Macao x Barcelona - Art of Illustration takes the works of 10 artists from Macau to Spain
Three local artists, Carlos Sena Caires, Pedro Lemos and Michelle Lau went to Barcelona at the beginning of August for the inauguration of an exhibition that brings together artists from Macau and Spain, “Macao x Barcelona - Art of Illustration”.
Following on from Porto and San Francisco in previous years, Barcelona was the city chosen for this year’s edition, that aims to provide an opportunity for the exchange and promotion of Macau art, organised by the Yunyi - Arts and Cultural Communication Association.
Christine Hong-Barbosa, the director of the project, was responsible for curating the work of the 10 artists from Macau, who are part of the collective exhibition at the La Place Art Space gallery in the Catalan capital.
Total creative freedom and no restriction of means or themes for the production of the final works was the starting point for the artists in the creation of their works.
“This year we had no theme because we wanted to focus on the individual style of each artist so that everyone could draw what they thought was representative of their personal style,” says Christine.The works of Carlos Sena Caires offer a touch of irony and sarcasm, with the many narrative layers of interpretation concealing the various sensibilities with which he devises the work: death, sex and lust.
“There are several mixed aspects that may tell you something, depending on who is looking at the work, but I leave this reading to the viewers,” says the artist, who is also a graphic designer, keeping the story hidden between transparencies and opacities.
Pedro Lemos is a TDM (the local TV network) producer whose artwork depicts the events taking place within the courtroom. He begins by making a sketch of the space that moments later will begin to be filled. The protagonists of the session - be they the defendant, the lawyers, the judge - are the focus of the illustrator’s work.
“I usually do quick five-minute sketches just to get some mental measurements and do as much as I can, [and only] then do I calmly begin a drawing. I’m usually doing five to six drawings at the same time, because people are always changing positions,” Lemos explains.
Inside the courtroom, “one goes back to an old fashioned style” with recorders and cameras replaced by paper and pen. To the artist, the sketches he produces assume a “social function” of showing people what goes on inside this restricted area.
“The purpose of the drawing is not to be creative or for exhibition; there is a very clear function to explain the person or the environment. I never had the objective to exhibit it in a creative way,” the artist adds.
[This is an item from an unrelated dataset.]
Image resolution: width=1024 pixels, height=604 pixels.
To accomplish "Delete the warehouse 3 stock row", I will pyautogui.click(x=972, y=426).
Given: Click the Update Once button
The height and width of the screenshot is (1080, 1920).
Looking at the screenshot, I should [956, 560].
When Christine Hong-Barbosa invited Michelle Lau to participate in the exhibition in Barcelona, the only information conveyed was that she was completely free to draw anything she wanted. Lau, who is also a financial analyst, said that after several attempts the end result was achieved when her son learned to speak and told her that his favourite animal is a whale.
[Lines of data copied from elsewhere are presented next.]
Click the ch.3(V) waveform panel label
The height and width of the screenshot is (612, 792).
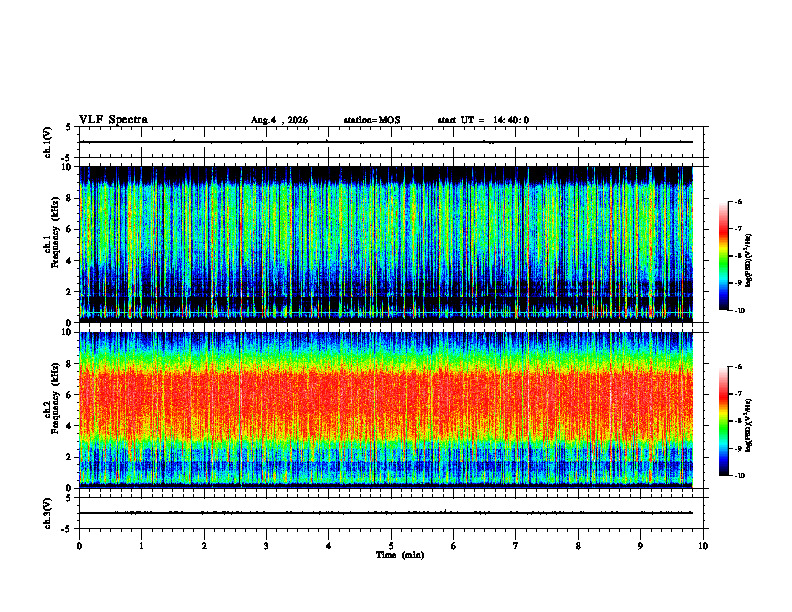48,513
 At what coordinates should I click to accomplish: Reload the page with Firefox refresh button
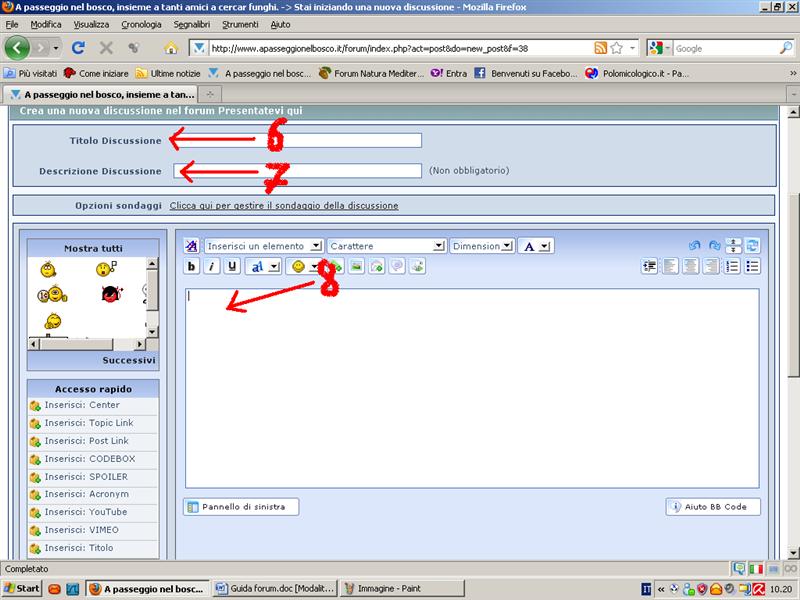click(78, 47)
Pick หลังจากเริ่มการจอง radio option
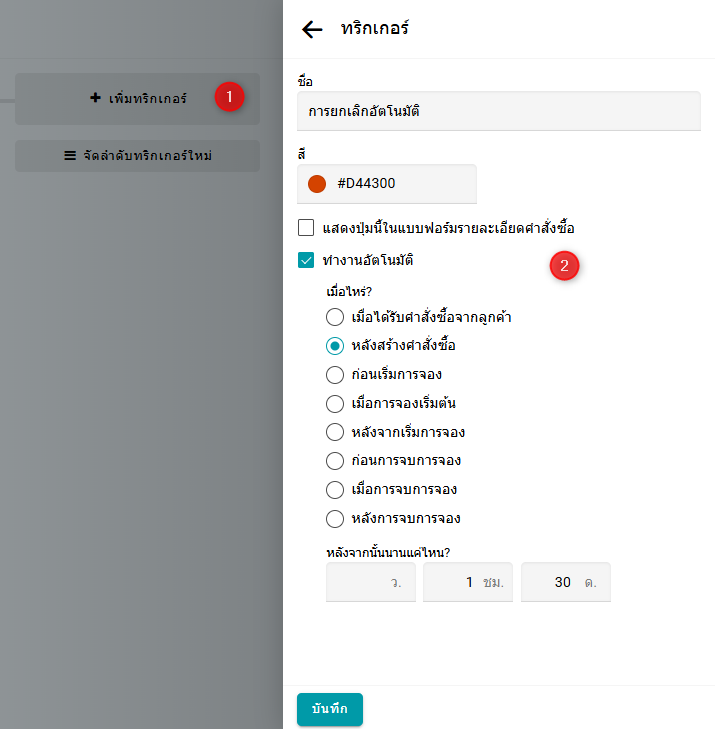 pos(335,432)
The great blue whale allows her son to soar above the places the artist has lived.
“The red section is the Rocky Mountains in Colorado, where I went to college, then I went to New York for a few years - the green section - and then Hong Kong; In fact the purple is the Sai Van Bridge and then Macau is in yellow,” the artist explains.
During her high school education in Hong Kong, Lau studied illustration and watercolour but, influenced by her parents, she went into the area of finance and trade, relegating her artistic endeavours to the background. Only with the invitation of the curator of this exhibition has the financial analyst rediscovered her artistic side.
“One of the big differences I noticed this year is that living as an artist in Spain, although difficult, is possible,” says Christine Hong-Barbosa. “I can’t say the same about Macau,” she laments.
The curator describes the environment in Barcelona where small galleries proliferate the city, as being favourable to the creation of an “ecosystem” that makes life possible as an artist in Spain.
She notes that the great majority of artists in Spain are, in fact, full-time artists, unlike those in Macau for whom art is their second occupation. However, she reflects that it is “very encouraging” to realize that “although people have other jobs, they still want to be faithful to what they like to do and what makes them happy.”
After its time in Barcelona, the exhibition will also be presented in Macau, with the inauguration scheduled for October 17, at the Rui Cunha Foundation gallery. The curator of the works of the artists from Spain, Martí Sánchez-Fibla, will be present to talk about the cultural panorama of his country.
And as for the next edition, some cities have already been short-listed: “In principle it will be Berlin or Stockholm,” says Christine.